M. P. mieszkał w tym samym budynku co powód.
Między M. P. i R. K. nigdy nie doszło do żadnej kłótni ani bójki.
M. P. nie naruszył nietykalności cielesnej pozwanego, ani nigdy nie spowodował żadnych obrażeń ciała powoda.
/dowód: zeznania pozwanego – k. 158-159 w zw z k. 268; zeznania świadków P. W. – k. 191-193; R. Ł. – k. 249-250; A. G. – k. 250- 252; J. K. – 252-253/
Sąd Okręgowy zważył, co następuje:
Powództwo nie zasługiwało na uwzględnienie. Pozwanemu nie można zarzucić jakichkolwiek działań ani zaniechań, które doprowadziły do powstania u powoda jakiejkolwiek szkody. Przede wszystkim brak jakichkolwiek dowodów potwierdzających twierdzenia powoda o pobiciu jakiego miał dopuścić się pozwany.
Okoliczności zdarzenia wskazane przez powoda nie zostały potwierdzone, przez żadnego z powołanych przez niego świadków. Wręcz przeciwnie świadkowi ci zeznali, że żadne pobicie nigdy nie miało miejsce a okoliczności uszkodzenia kolana powoda były zupełnie inne niż ten podał w pozwie.

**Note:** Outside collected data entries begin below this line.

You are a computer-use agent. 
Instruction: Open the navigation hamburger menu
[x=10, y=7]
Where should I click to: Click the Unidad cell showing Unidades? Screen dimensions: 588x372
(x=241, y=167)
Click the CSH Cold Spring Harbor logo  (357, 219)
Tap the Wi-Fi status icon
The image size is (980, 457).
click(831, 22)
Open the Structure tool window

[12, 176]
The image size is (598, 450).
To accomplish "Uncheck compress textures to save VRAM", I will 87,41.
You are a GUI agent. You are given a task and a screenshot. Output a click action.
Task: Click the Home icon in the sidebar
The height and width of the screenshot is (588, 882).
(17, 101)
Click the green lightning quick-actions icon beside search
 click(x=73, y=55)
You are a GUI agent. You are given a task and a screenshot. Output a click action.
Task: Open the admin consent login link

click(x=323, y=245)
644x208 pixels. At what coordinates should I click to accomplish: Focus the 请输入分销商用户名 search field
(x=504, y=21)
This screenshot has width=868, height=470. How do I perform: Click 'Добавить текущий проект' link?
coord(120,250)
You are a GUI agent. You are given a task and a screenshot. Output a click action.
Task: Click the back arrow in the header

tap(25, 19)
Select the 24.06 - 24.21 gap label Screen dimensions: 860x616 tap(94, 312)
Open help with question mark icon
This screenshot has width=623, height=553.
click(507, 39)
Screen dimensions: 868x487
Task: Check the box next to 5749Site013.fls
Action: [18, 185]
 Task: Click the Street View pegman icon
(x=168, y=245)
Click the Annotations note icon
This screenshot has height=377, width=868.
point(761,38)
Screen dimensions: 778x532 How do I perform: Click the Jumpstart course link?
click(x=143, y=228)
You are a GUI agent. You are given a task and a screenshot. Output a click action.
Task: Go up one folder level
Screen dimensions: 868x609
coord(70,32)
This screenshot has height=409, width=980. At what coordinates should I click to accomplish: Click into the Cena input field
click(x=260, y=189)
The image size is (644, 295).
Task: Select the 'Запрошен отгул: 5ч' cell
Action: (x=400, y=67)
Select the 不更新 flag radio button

Powód w trakcie postępowania nie udowodnił, a na nim ciążył ciężar dowodu w tym zakresie, stosownie do zasady wyrażonej w art. 6 k.c., że pozwany wyrządził mu szkodę.
Z wniosku powoda przeciwko pozwanemu toczyło się postępowanie karne, które zostało zakończone na etapie postępowania przygotowawczego odmową wszczęcia postępowania. Postępowanie karne prowadzone z udziałem policji niemieckiej nie wykazało żadnych podstaw do postawienia jakichkolwiek zarzutów pozwanemu. Świadkowie zeznający w niniejszej sprawie potwierdzili treść swoich zeznań złożonych w toku postępowania karnego. Wynika z nich, że nigdy nie doszło żadnego pobicia.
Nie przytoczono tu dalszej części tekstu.